All children including those with special educational needs and/or disabilities (SEND),... are active, motivated learners who thoroughly enjoy being at the nursery.Staff have clear expectations for children's behaviour. They support them well to understand and manage their emotions and to develop good confidence, social skills and friendships.

Staff provide a wide range of activities that develop children's understanding of the world. For example, they take children on local outings to a farm, church, allotments and to paddle in a stream. Staff also encourage children to listen to and talk about sounds they hear outdoors, such as helicopters and wildlife flying over the nursery.

Children thoroughly enjoy learning to grow tomatoes and pumpkins in an old tractor tyre.

What does the early years setting do well and what does it need to do better?

The manager supports staff and apprentices well to understand their roles and responsibilities and gain childcare qualifications. Apprentices work effectively with staff to provide additional support for children with special educational needs and/or disabilities.

Staff support children well, including those with English as an additional language, to develop and use a wide range of vocabulary. They skilfully engage in children's play, asking interesting questions that inspire children to respond and talk. For instance, when children see diggers near to the nursery, staff engage them in conversation to support their language development.

Staff also successfully promote children's interest in books, talking and explaining words related to the pictures, such as wombat.Although staff communicate and interact with children well, they do not consistently challenge children's learning in all areas of the curriculum, including their mathematical development. As a result, there are times when some children, including those with SEND are not supported to make even better progress.

Despite some weaknesses in the implementation of the curriculum, children develop the skills they need for future learning. They learn to concentrate during activities, for example, while listening to stories. Children develop good independence.

For example, staff teach them to put on their coats and waterproof boots, find their own water bottles, and carry their packed lunch boxes to the table.Staff support children's physical development well. Children smile and laugh as staff show them how to move in different ways such as, crouching and waving their arms during a parachute game.

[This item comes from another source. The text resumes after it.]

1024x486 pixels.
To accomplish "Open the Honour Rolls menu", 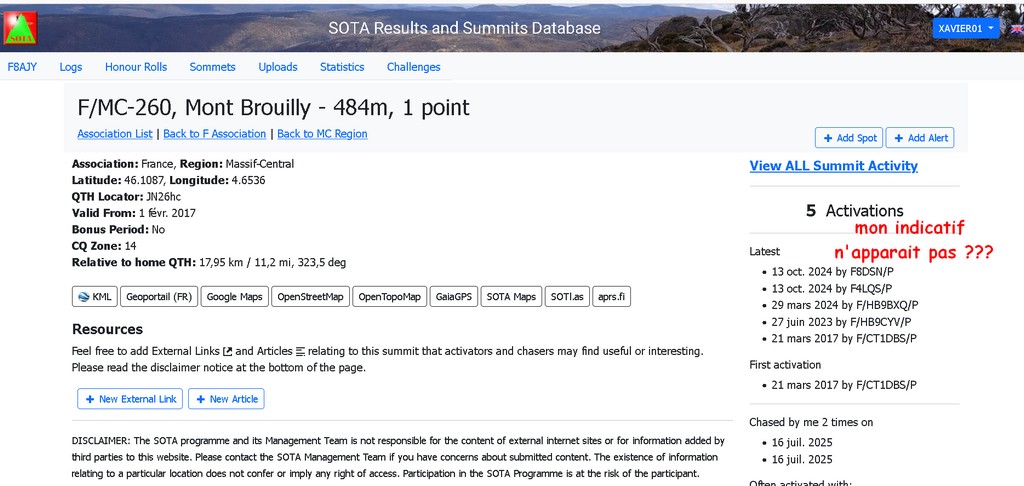I will click(x=136, y=67).
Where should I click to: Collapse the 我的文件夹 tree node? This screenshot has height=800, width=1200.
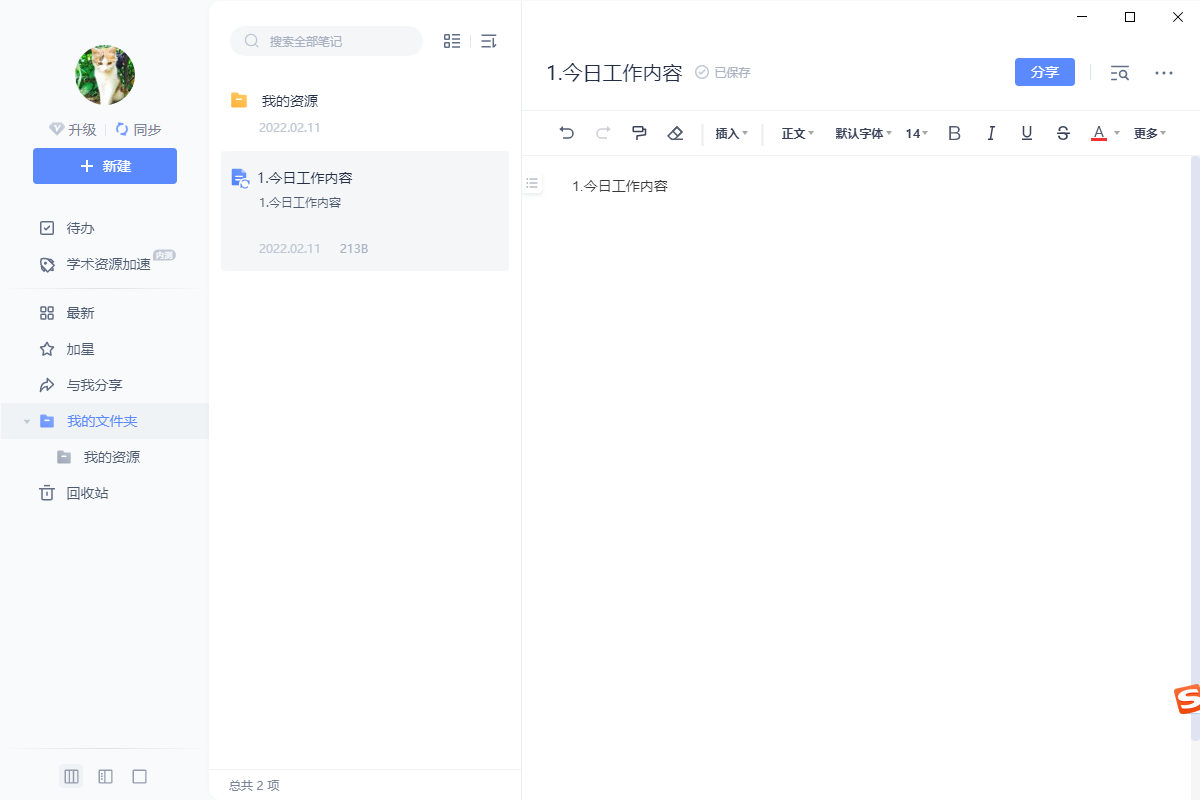point(25,421)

Children develop good hand-eye coordination, for example, as they build constructions using small bricks and learn to use large tweezers to pick up dried pasta. Children confidently practice and talk about yoga movements they have previously learned while using low level balancing beams.Staff introduce initiatives that successfully help children learn to share the resources.

For example, they teach children to use sand timers, which enable them to understand how long they need to wait for their turn. Children learn to be kind and considerate to others.Staff work well in partnership with parents to support children and provide advice that benefits the whole family.

However, occasionally, when there are emerging concerns about children's development, staff do not always respond in a timely way to seek parent's consent for intervention from other agencies.The manager uses additional funding well to widen children's experiences and support their development overall. For example, if children do not have access to the outdoors at home, she obtains protective clothing that enables them to play comfortably outdoors in all weather and develop their physical skills.

Safeguarding

The arrangements for safeguarding are effective.There is an open and positive culture around safeguarding that puts children's interests first.

What does the setting need to do to improve?

To further improve the quality of the early years provision, the provider should: support children to build on their emerging ideas during activities to further challenge and continually enhance their learning in all areas of the curriculum strengthen staff's skills in recognising and responding to opportunities to support children's mathematical development further strengthen communication with parents about emerging gaps in their child's development so any additional intervention can be sought swiftly.